There is an obvious mutual respect between Lind and the Sheffield songwriters with Bob quick to point out that “there just aren’t many people with that level of humility and groundedness that those guys have.” During his time in the UK, Lind will also find time to appear as a guest on Cocker’s weekly BBC 6Music show.

There is more to Bob Lind than just music and he can truly be afforded polymath status. He has written books and plays including the biographical East Of The Holyland, a novel about a singer/songwriter in 60’s Denver. However, nothing trumps writing and performing his own music. “Music is more enjoyable because I get to do it, I get to be there. I just finished a play I’m really happy with but now I’ve got to worry about the right director, if it’s in the right theatre and the cast but you have to give up the attachment. With my songs, no matter who covers them, I always get to play them for somebody.” His songs have certainly been covered by a large and varied selection of musicians including Aretha Franklin, Eric Clapton and Marianne Faithfull. He is happy for his back catalogue to be pilfered by others admitting “some are better than others but the fact that someone cared enough to do one of my songs is so touching and I’m honoured”.

He predominantly performs his own songs and leaves the cover versions for others, but there is time to play a Tom Paxton number. His passion for other acts is untarnished though. As we also discuss other musicians, we quickly establish that his favourite singer is Richie Havens, we agree that Fred Neil could “convey loneliness in a way very few other people can” and while Miles Davis was a genius, the saxophonist Houston Person is also, “incredible, expressive and lyrical”.

We move away from music for a while and discuss the American socio-biologist Rebecca Costa, author of The Watchman’s Rattle and someone who in Bob’s eyes is most definitely a “brilliant thinker of this century, up there with Socrates and Galileo”. Then we move on to his old pal Charles Bukowski. “What an interesting man. One of the few guys who could function behind all that booze for a long time –  but I do think he started to lose it towards the end of his life, his later things weren’t nearly as powerful”.

Booze and drugs suited Bob himself less well, but he’s now 36 years sober and feels lucky to have avoided the fate that befell other songwriters such as Tim Hardin. He also feels fortunate that abstinence has helped him remain creative. “I know people who are the most creative people in the world, their imaginations are right out there in space and yet they can’t imagine a different way to live. I just had to come to a place where I said ‘anything is better than this, I can’t live that way anymore.’ What surprised me was that you begin to write better because you’re more present when you write. I don’t know why some people get that gift because that’s what it is, it’s a gift.”

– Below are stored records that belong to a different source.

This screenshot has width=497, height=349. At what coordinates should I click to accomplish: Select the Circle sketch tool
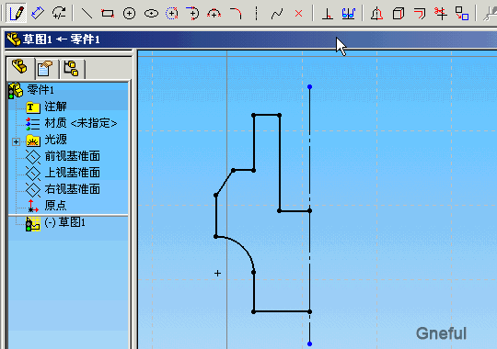(129, 13)
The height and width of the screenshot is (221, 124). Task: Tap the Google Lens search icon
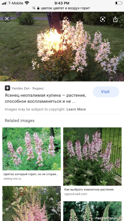pyautogui.click(x=103, y=19)
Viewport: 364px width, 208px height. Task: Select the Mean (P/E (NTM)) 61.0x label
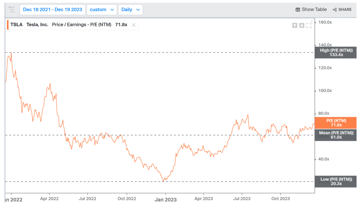[x=336, y=135]
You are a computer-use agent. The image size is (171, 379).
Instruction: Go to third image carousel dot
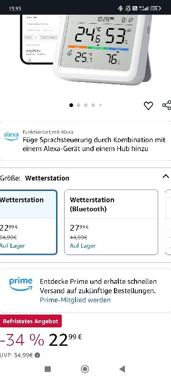pyautogui.click(x=86, y=105)
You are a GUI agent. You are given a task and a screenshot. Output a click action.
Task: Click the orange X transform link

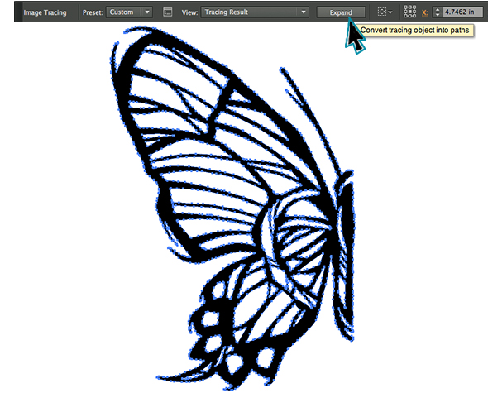[x=424, y=12]
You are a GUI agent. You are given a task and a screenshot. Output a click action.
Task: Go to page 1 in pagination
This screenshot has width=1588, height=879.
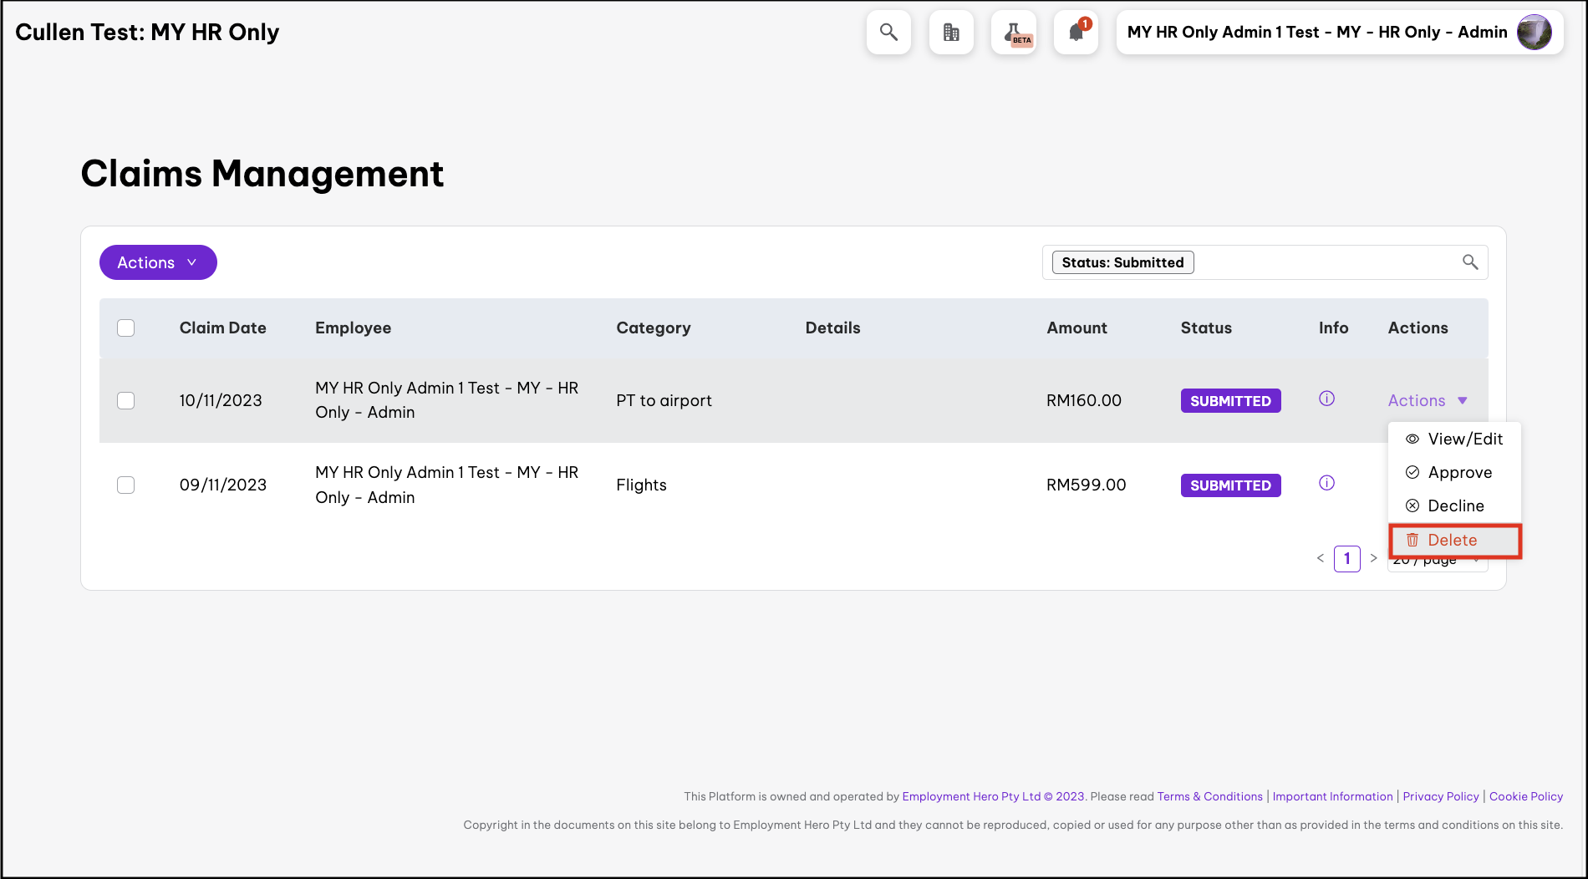(1346, 558)
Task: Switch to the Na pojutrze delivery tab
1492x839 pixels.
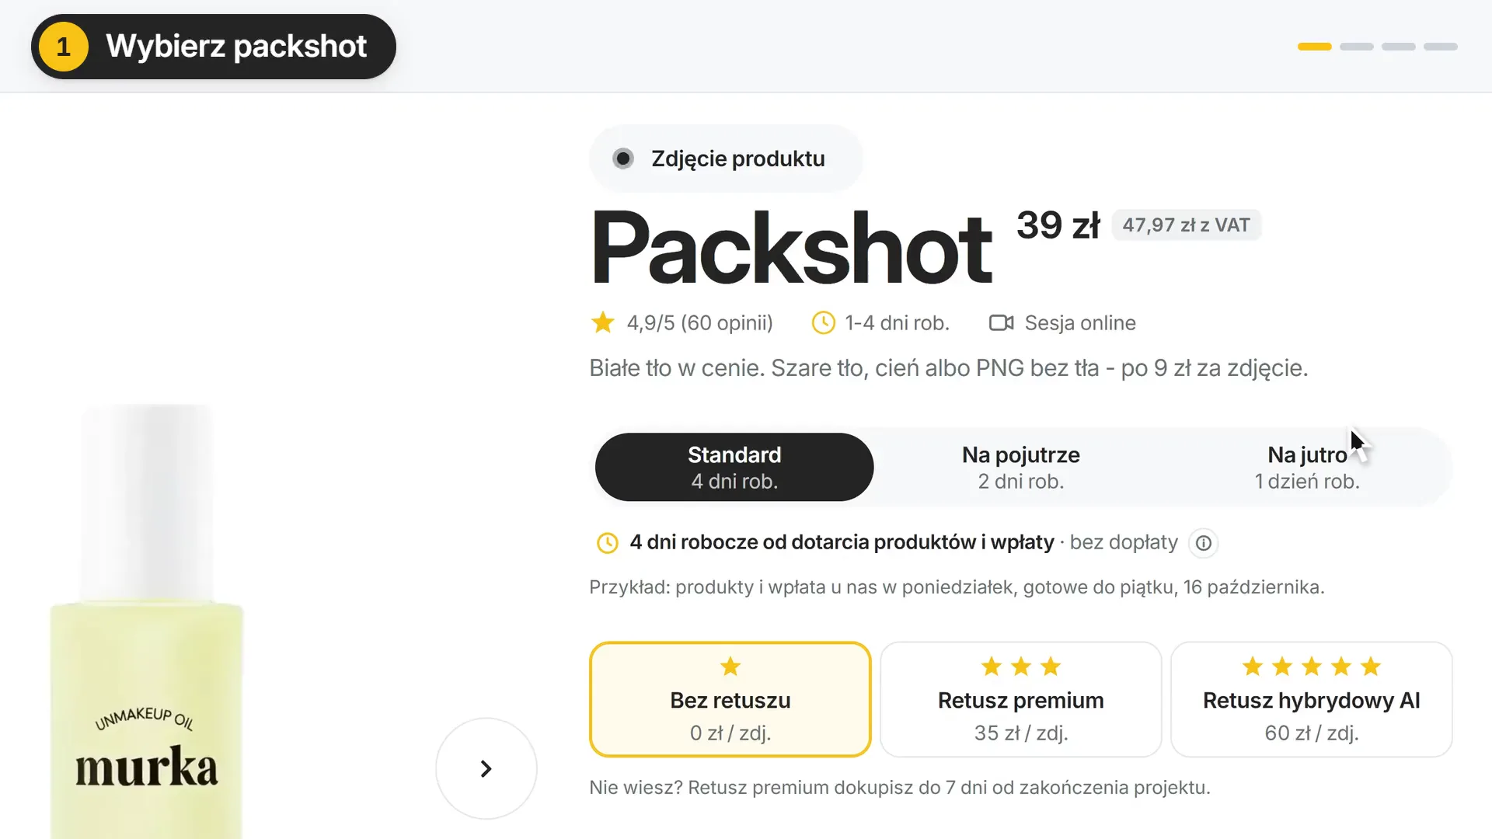Action: pyautogui.click(x=1021, y=467)
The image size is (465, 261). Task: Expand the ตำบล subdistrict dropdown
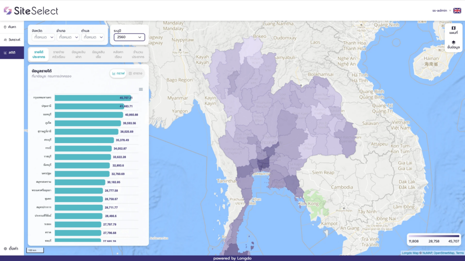[x=93, y=37]
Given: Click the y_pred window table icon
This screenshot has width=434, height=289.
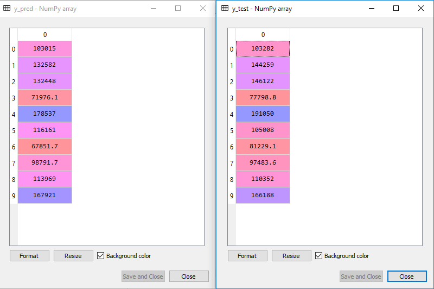Looking at the screenshot, I should [x=7, y=9].
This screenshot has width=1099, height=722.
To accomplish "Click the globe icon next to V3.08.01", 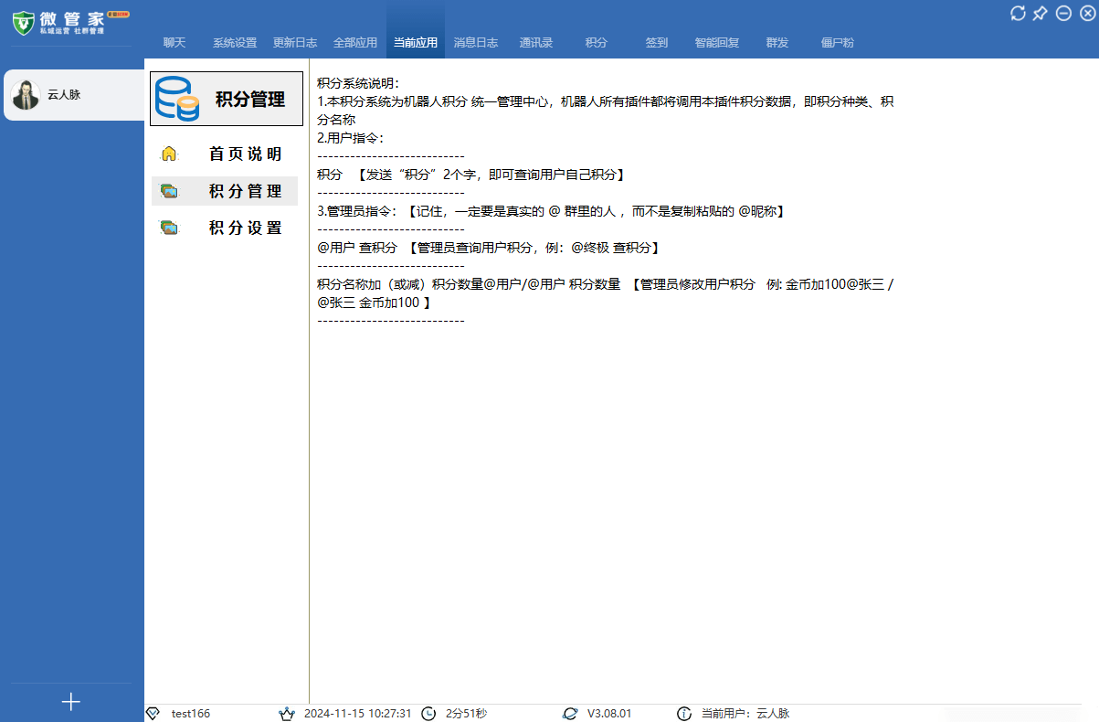I will 572,713.
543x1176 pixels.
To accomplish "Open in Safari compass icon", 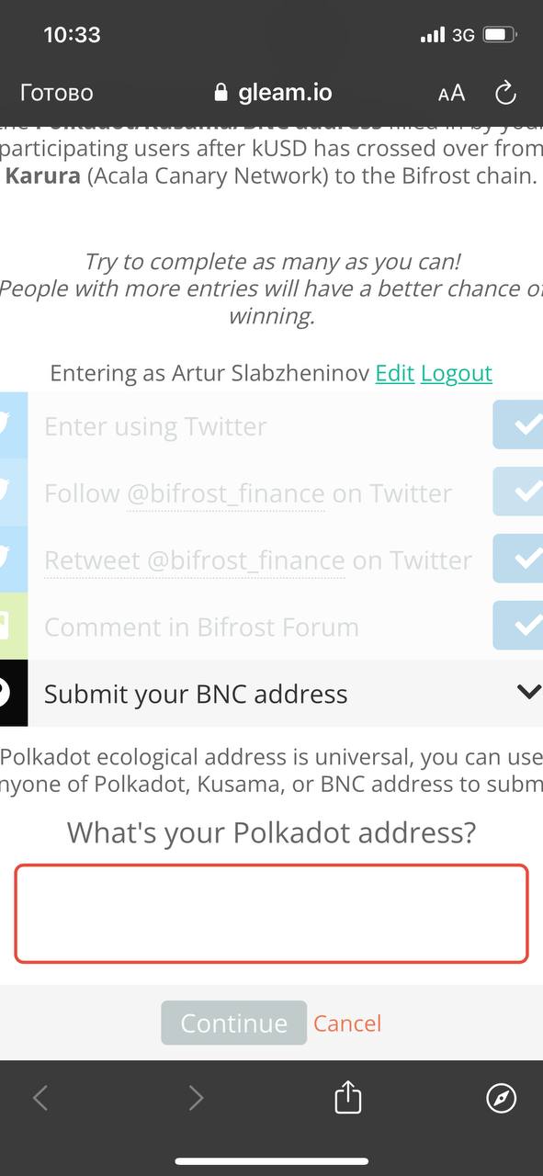I will [502, 1097].

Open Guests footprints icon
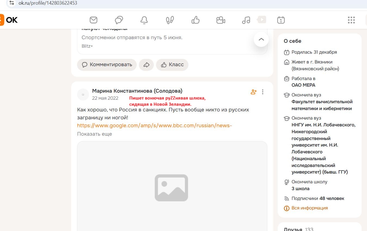170,20
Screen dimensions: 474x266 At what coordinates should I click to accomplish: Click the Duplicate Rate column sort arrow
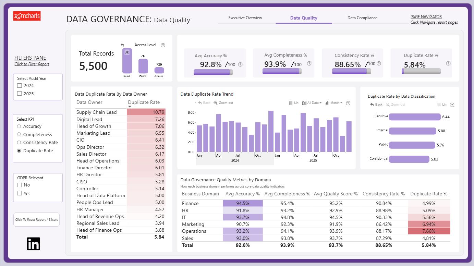[130, 107]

It’s not just creativity that suffers at the hands of too much drink and drugs – it’s also discipline. “Your ability to shape and to discern goes and most people don’t know when that happens.” A good thing then that Bob is clean. His sense of humour and wit remain fully intact, brilliantly demonstrated in the liner notes for Finding You Again which state: “Please listen to the songs all the way through before reading the lyrics. Reading the words while you listen for the first time is like consulting a sex manual while you’re making love.”

You can’t really argue with that, nor the fact that alongside his best songs from his albums from the sixties such as A Nameless Request, Oh Babe Take Me Home and Unlock The Door, Finding You Again is a welcome and timely addition. He jokes as we part company, “Tell a friend, get me rich, tell them all what fools they are for not getting my music”. I will, I say to him – in fact I’ve been doing so for years.

Finding You Again is out now on Big Beat/ Ace Records.